2) Multivariate calculus

It helps in understanding the learning part of ML. It is what is used to learn from examples, update the parameters of different models and improve the performance.

It includes various topics as follows:

  • Derivatives
  • Integrals
  • Gradients
  • Differential Operators
  • Convex Optimization

3) Probability Theory

Probability theory is one of the important concepts that help us to make assumptions about underlying data in deep learning and AI algorithms. It is important for us to understand the key probability concepts

It includes various topics as follows:

  • Elements of Probability
  • Random Variables
  • Distributions
  • Variance and Expectation
  • Special Random Variables

Extra benefits:

Alongside a declaration of consummation, video lectures and online review materials, this course likewise incorporates projects and tests after opening each part, which assists you with cementing your insight. In addition, this course assists you in both developing your own algorithms and putting them to use in future projects.

Pre-requisites:

This course is designed for beginners as well as experienced levels. Further, basic knowledge of Python is needed as concepts are coded in Python and R.

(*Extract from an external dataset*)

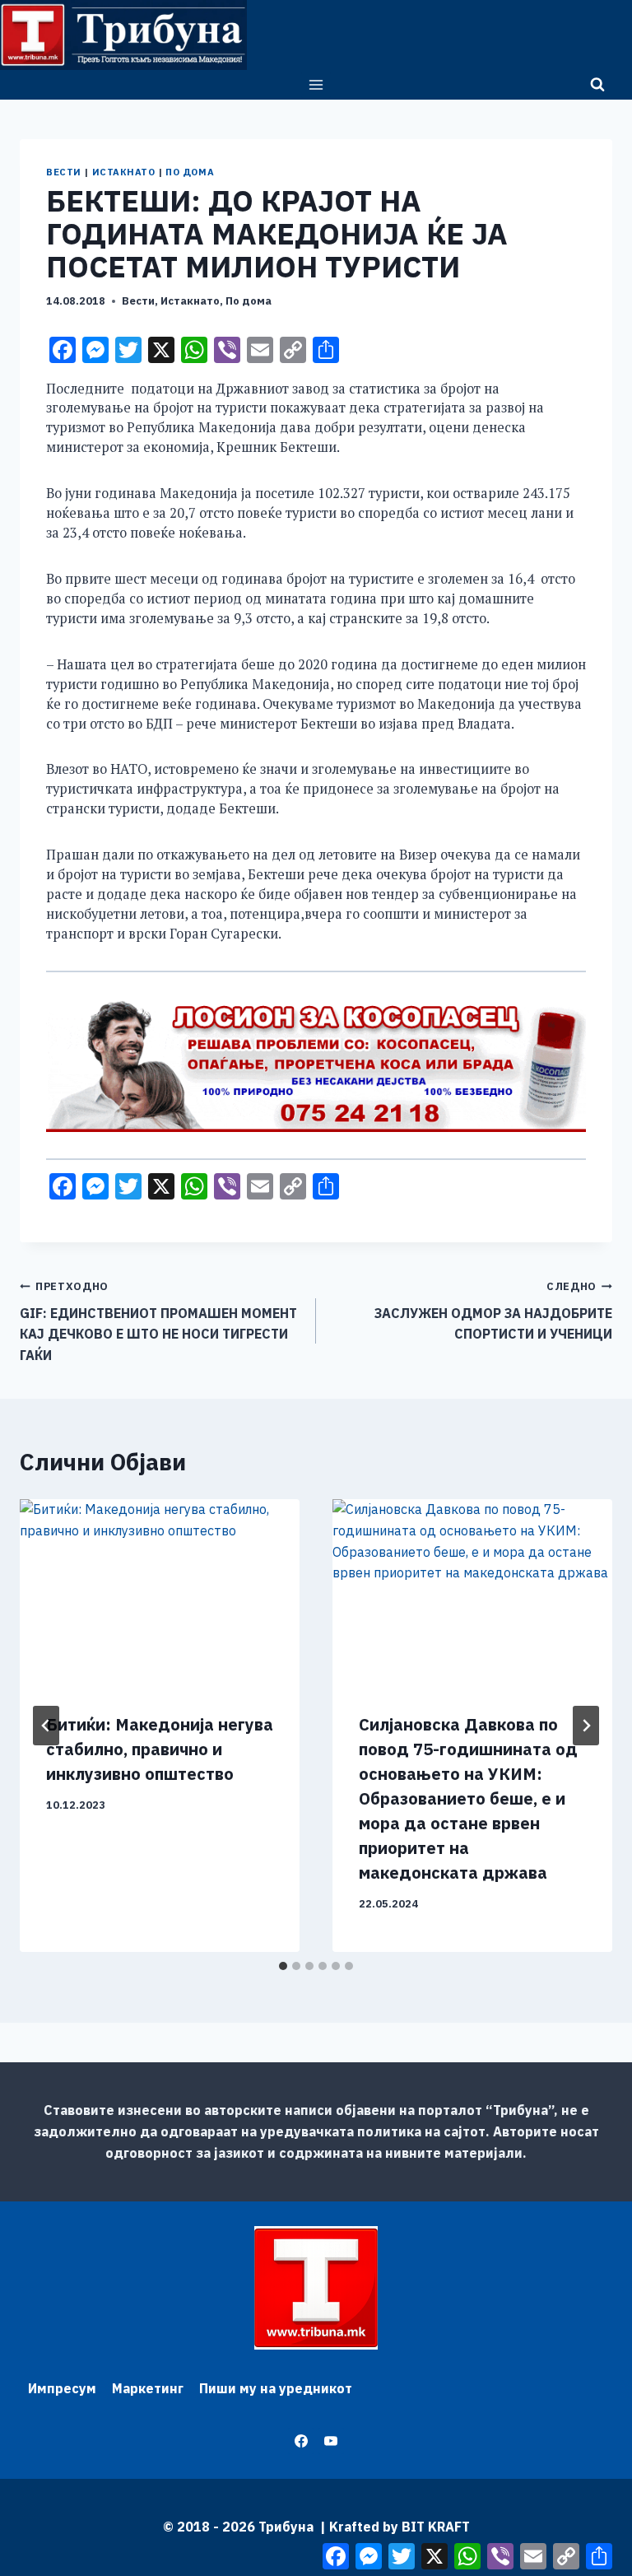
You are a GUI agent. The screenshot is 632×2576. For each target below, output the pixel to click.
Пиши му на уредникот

Course rating: 4.5 out of 5

Course provider: Eduonix Learning Solutions, Eduonix-Tech

Course duration: 4.5 hours

Important link:Click here to enrol and know more about this course.

Conclusion

Mathematics is consistently a vital participant in entering the programming space. All programming dialects like Java, Python, R, C, and so on., are expected to have great science information to fabricate your legitimate ideas and calculations. We've talked about some of the most important and effective online math courses for learning about AI and machine learning in this section. Ideally, in the wake of perusing this article, you will actually want to pick the best maths course to begin your excursion in ML and fabricate your profession in the IT world.